Buffallo Grill Stockbridge Best steaks I have ever tasted


----------



## rob750 (Apr 17, 2006)

As regards chippies try down Dundas St junction with Henderson Row


----------



## Shug (Jul 13, 2007)

I guess you mean aquila blanca (the fancy looking stockbridge one) chippy? Chips were god awful the only time I ever went there. Francos was better. You don't really get good chippies in edinburgh (at least not that I've found. Only good one I found the guy retired just before xmas  )
As for restaurants, whats yer budget?
If you wanna impress, Martin Wishart by the shore should do  Other michelin star restaurants would be the Kitchin, One at Balmoral, the Plumed Horse.
Other impressive places, but near michelin star prices are Oloroso, the Witchery by the castle. 
I'll echo the thumbs up for buffalo grill. Diner 7 by the shore is kinda cool. If you like italian then Jolly restaurant on Elm row is good, Favorit on Leith Walk is damn good. 
Theres also a good number of pubs with good food down by the shore. 
Best indian restaurant would be Britannia spice down by ocean terminal, tho honourable mentions should be made to Clay Oven in morningside, Lancers in Stockbridge and Himalaya in Bruntsfield.


----------



## Eazy (Jun 16, 2007)

iv actually walked passed buffalo grill once n thought it looked quite good,checked out the menu n said to my missus we shud try it out some time n after glowing recommendations from here think that'l be my next place to try. cheers guys,il let u's know wot i think of it


----------



## VixMix (May 8, 2008)

Hectors Bar is a favorite of mine. Its on the corner St.Bernards Row in Stockbridge. A very laid back pub with big comfy sofas and food served most of the day. Try a Sunday lunch early afternoon for great brunch :thumb:

The Chain Pier (Starbank Road, Granton) is a pub on the waters edge, and serves a very nice fish and chips.

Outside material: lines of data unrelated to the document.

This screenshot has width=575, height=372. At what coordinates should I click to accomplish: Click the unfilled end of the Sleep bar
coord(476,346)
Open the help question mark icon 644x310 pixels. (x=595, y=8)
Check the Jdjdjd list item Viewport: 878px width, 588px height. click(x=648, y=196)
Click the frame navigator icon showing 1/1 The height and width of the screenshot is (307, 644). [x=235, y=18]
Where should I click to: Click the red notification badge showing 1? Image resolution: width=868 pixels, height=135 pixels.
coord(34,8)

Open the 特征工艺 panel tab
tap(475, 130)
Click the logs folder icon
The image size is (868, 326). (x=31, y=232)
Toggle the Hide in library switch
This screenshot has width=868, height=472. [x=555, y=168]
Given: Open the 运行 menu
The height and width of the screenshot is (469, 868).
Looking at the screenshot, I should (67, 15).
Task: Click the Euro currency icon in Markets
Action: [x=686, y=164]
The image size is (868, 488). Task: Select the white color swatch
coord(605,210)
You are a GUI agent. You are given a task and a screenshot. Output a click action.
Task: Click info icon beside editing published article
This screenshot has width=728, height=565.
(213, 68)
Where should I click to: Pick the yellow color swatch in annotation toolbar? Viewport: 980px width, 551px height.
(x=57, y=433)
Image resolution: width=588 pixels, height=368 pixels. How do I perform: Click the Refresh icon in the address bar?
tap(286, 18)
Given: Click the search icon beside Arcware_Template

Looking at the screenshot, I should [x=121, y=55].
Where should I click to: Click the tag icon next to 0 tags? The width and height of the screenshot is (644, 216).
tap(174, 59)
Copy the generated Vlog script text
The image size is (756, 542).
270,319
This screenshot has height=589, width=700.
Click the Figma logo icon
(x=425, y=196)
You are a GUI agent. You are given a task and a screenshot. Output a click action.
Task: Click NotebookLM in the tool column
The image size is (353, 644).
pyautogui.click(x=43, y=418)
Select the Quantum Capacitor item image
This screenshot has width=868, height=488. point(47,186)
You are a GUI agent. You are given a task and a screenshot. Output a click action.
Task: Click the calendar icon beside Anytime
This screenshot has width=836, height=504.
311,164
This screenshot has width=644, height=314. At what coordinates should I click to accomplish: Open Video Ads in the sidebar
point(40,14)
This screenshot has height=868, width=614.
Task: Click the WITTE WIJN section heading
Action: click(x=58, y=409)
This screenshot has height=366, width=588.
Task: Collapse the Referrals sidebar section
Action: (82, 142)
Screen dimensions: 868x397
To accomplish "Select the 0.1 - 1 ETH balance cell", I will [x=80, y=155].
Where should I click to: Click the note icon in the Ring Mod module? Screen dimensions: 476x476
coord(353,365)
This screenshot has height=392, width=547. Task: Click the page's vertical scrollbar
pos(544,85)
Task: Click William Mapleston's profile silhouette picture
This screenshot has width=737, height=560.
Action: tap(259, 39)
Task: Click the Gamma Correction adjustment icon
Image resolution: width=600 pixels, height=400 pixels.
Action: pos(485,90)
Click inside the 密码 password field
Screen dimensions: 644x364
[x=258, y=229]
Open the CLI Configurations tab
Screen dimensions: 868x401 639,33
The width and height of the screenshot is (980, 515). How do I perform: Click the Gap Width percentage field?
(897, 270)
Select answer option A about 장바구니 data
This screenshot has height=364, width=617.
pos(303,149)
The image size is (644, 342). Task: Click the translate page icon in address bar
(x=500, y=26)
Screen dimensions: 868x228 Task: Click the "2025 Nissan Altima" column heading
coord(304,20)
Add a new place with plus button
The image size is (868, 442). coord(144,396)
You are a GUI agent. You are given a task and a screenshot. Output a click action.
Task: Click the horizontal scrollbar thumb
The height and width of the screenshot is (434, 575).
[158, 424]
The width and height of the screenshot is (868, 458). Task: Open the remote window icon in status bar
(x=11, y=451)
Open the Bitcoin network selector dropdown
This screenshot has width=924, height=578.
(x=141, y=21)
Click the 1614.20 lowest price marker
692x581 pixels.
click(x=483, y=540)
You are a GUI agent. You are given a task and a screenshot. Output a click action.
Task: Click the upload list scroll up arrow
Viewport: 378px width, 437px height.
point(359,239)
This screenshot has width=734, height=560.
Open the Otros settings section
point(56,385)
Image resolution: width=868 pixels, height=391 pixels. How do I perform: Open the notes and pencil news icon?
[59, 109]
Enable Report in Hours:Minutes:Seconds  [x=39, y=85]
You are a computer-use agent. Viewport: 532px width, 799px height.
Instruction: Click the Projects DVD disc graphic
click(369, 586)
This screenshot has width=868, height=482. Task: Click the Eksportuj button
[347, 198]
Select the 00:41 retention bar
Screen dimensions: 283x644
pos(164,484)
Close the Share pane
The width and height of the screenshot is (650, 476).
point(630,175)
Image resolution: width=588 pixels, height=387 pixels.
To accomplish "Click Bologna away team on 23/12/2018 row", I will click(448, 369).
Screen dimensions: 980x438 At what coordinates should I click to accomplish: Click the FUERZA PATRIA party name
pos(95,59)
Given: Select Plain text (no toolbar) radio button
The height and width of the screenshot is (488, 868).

A recent find that I was very impressed with was A(more) Dogs on Hanover Street. Very modern and the food was fantastic. It has a cool bar in the basement called Underdogs which also serves bar snacks and again is on the laid back comfy sofa type.

These are just a few I've been at recently. HTH


----------



## Shug (Jul 13, 2007)

VixMix said:


> Hectors Bar is a favorite of mine. Its on the corner St.Bernards Row in Stockbridge. A very laid back pub with big comfy sofas and food served most of the day. Try a Sunday lunch early afternoon for great brunch :thumb:
> 
> The Chain Pier (Starbank Road, Granton) is a pub on the waters edge, and serves a very nice fish and chips.
> 
> ...


A(more) dogs is italian I think? They have another place next door up stairs.
The old chain pier is a great pub for good ol fashioned hearty pub grub. Took my dad in there when he was down visiting and it seems he use to go there drinking when he joined the navy at 18 back in early 60's. was a bit different back then tho, and a lot cheaper as he pointed out several times! Used to be owned by a big woman who apparently bought it with money made from activities of ill repute! Used to call last orders with a shotgun. :lol:


----------



## cfherd (Jan 14, 2010)

Have to agree with the comment for Buffalo Grill, cheap as chips, great food and its BYOB.

Also have to suggest Absract but you have to be fairly open minded to eat there because it's not food that you would normally put together but awesome. Great value for the lunch menu!

Love Monster Mash as well but its pretty much just Sausage and Mash but loads of varietys but again cheap.


----------



## Eazy (Jun 16, 2007)

thanks guys for recommending buffalo grill, me n the missus throughly enjoyed our evening meal there on wed. i had a big t-bone steak n it was cooked to perfection(medium rare jus the way i like it) and the ribs starter was mouth watering. will def be going back again.

also went to francos for a fish supper n that was good too.some size of fish they give u, absolutely massive!more like a shark supper. 

btw our local chippy in coatbridge just won "uk chip shop of the year" award. that is some achievement consider that they only opened up 2-3years ago.well done Atlantic chip shop!


----------